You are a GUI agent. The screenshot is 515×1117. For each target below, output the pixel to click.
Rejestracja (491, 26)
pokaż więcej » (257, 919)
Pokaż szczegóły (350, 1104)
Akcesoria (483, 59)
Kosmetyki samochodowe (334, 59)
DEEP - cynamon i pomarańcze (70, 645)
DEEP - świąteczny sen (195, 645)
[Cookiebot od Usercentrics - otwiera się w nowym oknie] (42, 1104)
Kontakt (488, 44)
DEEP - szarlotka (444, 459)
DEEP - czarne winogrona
--
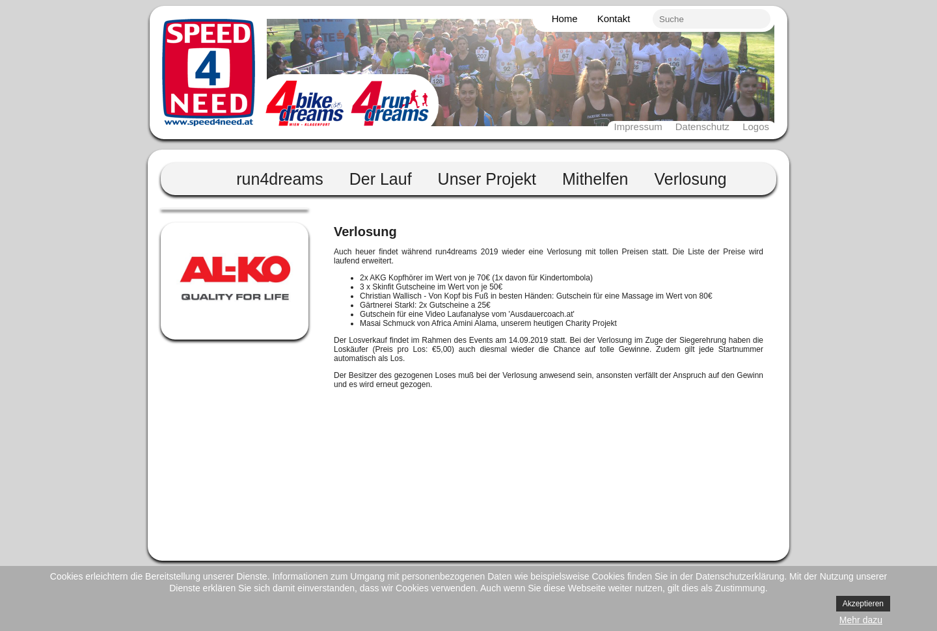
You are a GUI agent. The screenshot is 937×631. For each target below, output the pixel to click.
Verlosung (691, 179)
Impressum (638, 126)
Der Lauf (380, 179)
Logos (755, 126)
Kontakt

**Goal**
Copy the records from the line with "You are a GUI agent. The screenshot is 515×1117." up to and including the line with "DEEP - szarlotka (444, 459)", keeping each line unchanged.

**Written answer**
You are a GUI agent. The screenshot is 515×1117. For each target below, output the pixel to click.
Rejestracja (491, 26)
pokaż więcej » (257, 919)
Pokaż szczegóły (350, 1104)
Akcesoria (483, 59)
Kosmetyki samochodowe (334, 59)
DEEP - cynamon i pomarańcze (70, 645)
DEEP - świąteczny sen (195, 645)
[Cookiebot od Usercentrics - otwiera się w nowym oknie] (42, 1104)
Kontakt (488, 44)
DEEP - szarlotka (444, 459)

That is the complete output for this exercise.